I see different symptoms now than what you show. In any case, I think you would be better off handling the acme-challenge in your HTTP server block.

I am getting 401 Unauth replies to test acme-challenges because of the security check you have in your HTTPS server block.

Your HTTP server block could be like this:

server {
    listen          80 default_server;
    server_name     _;

    location /.well-known/acme-challenge/ {
        root /var/www/certbot; 
    }
    location / {
        return 301 https://$host$request_uri;
    }
}

Let us know what happens after trying this. You should no longer get redirected to HTTPS for these challenges.

And, if a "Connection refused" continues that points to a much different problem. I couldn't reproduce this so maybe it's been resolved by you already.

i changed the nginx.conf and it worked. thank you.

also - when i restart the certbot conainer i see he constatly trying to get the challage until he erroring
"Error creating new order :: too many failed authorizations recently:"

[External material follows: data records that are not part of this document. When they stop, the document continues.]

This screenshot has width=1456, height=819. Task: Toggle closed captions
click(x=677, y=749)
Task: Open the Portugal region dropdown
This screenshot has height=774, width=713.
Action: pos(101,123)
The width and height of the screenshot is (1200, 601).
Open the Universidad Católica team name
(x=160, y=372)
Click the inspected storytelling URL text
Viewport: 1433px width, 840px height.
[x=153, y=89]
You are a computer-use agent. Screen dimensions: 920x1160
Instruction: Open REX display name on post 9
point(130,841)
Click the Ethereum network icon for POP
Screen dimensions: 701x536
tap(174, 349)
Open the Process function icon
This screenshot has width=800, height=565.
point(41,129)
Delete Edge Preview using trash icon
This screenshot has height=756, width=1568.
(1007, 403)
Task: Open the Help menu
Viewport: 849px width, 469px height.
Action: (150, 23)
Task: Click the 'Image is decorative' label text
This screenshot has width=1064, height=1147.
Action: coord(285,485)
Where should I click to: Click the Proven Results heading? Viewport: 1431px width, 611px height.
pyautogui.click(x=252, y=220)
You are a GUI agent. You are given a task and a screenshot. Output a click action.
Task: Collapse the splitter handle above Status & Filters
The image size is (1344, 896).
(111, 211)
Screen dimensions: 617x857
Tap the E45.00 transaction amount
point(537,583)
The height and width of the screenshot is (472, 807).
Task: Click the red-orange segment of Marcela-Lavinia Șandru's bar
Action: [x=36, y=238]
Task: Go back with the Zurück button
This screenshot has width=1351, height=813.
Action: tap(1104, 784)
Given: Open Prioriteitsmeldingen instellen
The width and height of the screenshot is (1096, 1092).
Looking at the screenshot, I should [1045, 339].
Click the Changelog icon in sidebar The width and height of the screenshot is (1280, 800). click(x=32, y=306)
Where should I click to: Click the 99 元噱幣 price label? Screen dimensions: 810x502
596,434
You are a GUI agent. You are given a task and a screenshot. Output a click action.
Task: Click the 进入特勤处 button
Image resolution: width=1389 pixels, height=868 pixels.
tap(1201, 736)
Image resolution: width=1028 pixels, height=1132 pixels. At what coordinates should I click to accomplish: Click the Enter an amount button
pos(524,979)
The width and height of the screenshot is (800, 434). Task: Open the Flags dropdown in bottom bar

why is that? wouldn't it block me in the future?

Sounds like two problems. One is that you should save the certs in persistent storage. You should not have to get certs each time the container starts.

And, two, looks like your method for getting a cert isn't working again but for a different reason. There must have been errors before you got the "too many failed authorizations". What were the previous errors? They should be visible in the /var/log/letsencrypt folder unless you don't have that in persistent storage either.

this is my docker compose certbot block. it does mount the certificate to a persistent local folder on the host. and i also i i use "--renew-by-default which should only renew my certificate 30 days before expiring, but i dont think the process awar to the state of my already issued certificate ,

No, that actually forces renewal early and should be removed. That can easily cause you to become rate limited.

This topic was automatically closed 30 days after the last reply. New replies are no longer allowed.